Hoy me permití sentarme en silencio y repasar todo lo que fue este año. Y sabes, no fue perfecto, nada de eso. Hubo días difíciles, momentos donde sentí que no podía más, situaciones que me hicieron cuestionar muchas cosas. Pero aquí estoy, todavía de pie, y eso ya es suficiente razón para agradecer.
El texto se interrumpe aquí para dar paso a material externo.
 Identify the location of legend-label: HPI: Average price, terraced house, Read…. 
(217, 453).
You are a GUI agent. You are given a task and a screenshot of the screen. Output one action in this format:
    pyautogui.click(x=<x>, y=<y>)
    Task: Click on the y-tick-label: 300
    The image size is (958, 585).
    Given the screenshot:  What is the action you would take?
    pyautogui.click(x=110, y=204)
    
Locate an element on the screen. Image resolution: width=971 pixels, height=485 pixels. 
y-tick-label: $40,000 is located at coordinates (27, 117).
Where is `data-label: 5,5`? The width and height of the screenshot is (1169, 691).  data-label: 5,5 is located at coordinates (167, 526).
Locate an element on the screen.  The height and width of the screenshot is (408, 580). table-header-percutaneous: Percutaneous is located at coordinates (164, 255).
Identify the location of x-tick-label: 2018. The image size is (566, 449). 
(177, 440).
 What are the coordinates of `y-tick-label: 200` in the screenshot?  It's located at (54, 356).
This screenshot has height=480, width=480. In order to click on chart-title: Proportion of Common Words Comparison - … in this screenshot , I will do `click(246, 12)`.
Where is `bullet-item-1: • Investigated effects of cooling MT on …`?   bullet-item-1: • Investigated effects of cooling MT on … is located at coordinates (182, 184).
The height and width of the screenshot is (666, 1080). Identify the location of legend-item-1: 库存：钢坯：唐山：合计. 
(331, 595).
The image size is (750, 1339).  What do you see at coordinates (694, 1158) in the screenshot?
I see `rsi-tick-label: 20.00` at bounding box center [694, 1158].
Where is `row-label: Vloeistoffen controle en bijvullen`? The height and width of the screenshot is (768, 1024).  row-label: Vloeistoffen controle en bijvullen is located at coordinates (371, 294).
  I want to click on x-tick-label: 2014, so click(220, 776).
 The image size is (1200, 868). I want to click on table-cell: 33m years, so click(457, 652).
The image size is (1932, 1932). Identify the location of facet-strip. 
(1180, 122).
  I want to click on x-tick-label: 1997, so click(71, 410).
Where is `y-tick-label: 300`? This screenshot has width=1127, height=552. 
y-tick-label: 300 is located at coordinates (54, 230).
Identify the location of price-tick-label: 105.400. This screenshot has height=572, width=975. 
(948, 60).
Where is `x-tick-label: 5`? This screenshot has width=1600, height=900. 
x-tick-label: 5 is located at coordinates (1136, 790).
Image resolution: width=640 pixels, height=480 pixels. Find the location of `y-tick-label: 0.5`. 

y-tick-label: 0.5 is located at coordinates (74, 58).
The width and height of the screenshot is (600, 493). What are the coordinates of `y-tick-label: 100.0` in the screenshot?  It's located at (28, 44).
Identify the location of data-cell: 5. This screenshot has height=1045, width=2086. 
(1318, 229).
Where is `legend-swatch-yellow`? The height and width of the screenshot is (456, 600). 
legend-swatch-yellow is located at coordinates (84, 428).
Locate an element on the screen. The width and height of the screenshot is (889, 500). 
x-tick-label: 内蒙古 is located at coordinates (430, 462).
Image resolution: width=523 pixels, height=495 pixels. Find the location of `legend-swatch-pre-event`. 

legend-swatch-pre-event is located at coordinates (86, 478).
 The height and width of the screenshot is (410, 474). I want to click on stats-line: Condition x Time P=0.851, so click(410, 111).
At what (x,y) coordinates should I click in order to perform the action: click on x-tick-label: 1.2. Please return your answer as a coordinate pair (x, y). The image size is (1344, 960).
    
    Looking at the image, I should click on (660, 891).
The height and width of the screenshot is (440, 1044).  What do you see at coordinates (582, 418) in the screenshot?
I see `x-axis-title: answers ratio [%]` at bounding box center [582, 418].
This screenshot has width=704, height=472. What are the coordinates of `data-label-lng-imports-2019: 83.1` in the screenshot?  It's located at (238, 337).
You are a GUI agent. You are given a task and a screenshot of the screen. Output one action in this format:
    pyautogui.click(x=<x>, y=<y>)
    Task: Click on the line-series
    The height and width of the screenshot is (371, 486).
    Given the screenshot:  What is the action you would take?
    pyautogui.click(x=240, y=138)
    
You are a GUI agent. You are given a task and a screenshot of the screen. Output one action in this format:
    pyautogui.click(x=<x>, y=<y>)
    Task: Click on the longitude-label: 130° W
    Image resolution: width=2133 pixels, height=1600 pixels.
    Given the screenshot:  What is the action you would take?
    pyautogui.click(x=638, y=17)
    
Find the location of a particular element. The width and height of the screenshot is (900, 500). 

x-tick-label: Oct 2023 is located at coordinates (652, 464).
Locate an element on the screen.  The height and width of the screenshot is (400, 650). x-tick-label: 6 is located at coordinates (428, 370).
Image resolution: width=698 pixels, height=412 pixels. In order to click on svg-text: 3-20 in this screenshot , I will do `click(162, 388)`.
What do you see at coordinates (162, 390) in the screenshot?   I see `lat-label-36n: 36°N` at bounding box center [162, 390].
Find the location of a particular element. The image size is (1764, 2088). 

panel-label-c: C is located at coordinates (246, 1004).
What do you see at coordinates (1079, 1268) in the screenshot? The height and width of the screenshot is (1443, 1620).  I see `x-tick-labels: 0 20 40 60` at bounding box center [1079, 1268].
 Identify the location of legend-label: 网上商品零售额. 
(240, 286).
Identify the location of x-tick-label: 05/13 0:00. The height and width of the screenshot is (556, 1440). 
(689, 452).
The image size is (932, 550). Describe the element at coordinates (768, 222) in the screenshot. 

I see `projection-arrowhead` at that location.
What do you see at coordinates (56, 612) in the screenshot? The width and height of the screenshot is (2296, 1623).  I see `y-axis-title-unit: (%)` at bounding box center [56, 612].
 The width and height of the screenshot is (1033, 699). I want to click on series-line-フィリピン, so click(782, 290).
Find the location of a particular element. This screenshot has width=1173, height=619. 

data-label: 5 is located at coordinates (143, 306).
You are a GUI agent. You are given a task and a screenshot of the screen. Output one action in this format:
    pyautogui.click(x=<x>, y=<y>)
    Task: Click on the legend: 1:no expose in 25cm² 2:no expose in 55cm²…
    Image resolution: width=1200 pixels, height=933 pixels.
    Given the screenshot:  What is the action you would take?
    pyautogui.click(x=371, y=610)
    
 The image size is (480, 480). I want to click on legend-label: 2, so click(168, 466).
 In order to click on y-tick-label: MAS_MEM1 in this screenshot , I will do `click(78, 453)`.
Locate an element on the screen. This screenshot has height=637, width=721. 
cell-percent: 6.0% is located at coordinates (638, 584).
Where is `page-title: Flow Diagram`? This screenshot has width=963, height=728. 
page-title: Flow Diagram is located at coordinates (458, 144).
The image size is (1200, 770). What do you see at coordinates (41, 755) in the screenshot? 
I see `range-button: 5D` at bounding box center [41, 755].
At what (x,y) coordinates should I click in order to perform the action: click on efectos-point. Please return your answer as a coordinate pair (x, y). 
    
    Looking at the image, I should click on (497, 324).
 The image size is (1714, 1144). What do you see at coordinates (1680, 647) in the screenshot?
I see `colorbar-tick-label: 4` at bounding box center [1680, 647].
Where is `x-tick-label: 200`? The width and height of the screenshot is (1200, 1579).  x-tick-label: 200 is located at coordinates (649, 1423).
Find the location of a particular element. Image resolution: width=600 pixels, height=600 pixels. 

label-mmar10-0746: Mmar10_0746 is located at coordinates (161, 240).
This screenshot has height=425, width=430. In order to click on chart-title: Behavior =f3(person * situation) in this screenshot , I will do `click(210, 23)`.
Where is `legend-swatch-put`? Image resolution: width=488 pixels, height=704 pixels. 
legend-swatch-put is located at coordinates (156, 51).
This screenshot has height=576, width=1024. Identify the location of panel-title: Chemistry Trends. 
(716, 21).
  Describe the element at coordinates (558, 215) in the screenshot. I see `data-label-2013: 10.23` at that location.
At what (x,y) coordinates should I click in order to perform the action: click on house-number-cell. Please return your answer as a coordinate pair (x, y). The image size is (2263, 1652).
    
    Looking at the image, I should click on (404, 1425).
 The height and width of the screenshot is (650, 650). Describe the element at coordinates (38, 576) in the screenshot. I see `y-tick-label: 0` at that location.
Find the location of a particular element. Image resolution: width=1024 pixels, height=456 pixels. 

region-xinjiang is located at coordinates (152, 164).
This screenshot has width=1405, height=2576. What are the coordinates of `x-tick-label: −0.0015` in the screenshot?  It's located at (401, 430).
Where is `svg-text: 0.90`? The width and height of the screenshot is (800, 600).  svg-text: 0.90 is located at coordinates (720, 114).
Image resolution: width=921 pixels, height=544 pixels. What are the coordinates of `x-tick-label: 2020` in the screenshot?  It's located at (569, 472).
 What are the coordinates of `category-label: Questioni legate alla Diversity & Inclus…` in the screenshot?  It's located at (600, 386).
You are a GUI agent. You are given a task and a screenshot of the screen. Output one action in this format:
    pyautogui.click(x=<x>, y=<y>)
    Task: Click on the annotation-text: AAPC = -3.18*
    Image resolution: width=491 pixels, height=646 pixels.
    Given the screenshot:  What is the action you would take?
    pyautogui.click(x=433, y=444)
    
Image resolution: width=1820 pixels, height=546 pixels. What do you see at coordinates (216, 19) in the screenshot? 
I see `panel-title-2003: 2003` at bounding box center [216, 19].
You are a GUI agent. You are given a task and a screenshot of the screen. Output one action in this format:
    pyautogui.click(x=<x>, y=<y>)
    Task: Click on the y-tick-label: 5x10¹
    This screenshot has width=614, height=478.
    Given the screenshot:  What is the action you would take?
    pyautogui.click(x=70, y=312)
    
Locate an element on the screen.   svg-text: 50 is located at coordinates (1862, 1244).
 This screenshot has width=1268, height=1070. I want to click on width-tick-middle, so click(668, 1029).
¿Qué significa cerrar un año con amor?
Al principio pensaba que cerrar bien el año era tener todos los logros cumplidos, todas las metas alcanzadas, todo resuelto. Pero me di cuenta que cerrar con amor es algo muy diferente. Es reconocer lo que viví, lo que sentí, lo que aprendí. Es abrazarme a mí mismo por haberme sostenido en los días grises, por haberme levantado cuando caí, por haber intentado incluso cuando tenía miedo.
Cerrar con amor también es soltar. Soltar lo que ya no me sirve, lo que me pesaba, esas historias que seguía cargando aunque ya no me pertenecían. Y créeme, no es fácil, pero es necesario.
El poder del agradecimiento
Este año me enseñó que el agradecimiento no es solo decir gracias por lo bonito. Es agradecer también por lo que dolió, porque ese dolor me transformó. Agradecer por las personas que se fueron, porque me enseñaron lo que no quiero repetir. Agradecer por los errores, porque me mostraron nuevos caminos.
Cuando empecé a agradecer desde este lugar, todo cambió. Ya no veía el 2025 como un año perdido o incompleto, lo veía como un año que me preparó para algo más grande.
¿Qué me llevo al 2026?
Me llevo las lecciones, me llevo la fortaleza que no sabía que tenía, me llevo el amor propio que cultivé con paciencia. Pero sobre todo, me llevo la certeza de que merezco cerrar cada ciclo con paz, sin culpa, sin rencor.
Así que hoy decido cerrar el 2025 con amor hacia mí mismo, con agradecimiento por todo lo vivido, y con la esperanza de que lo mejor está por venir.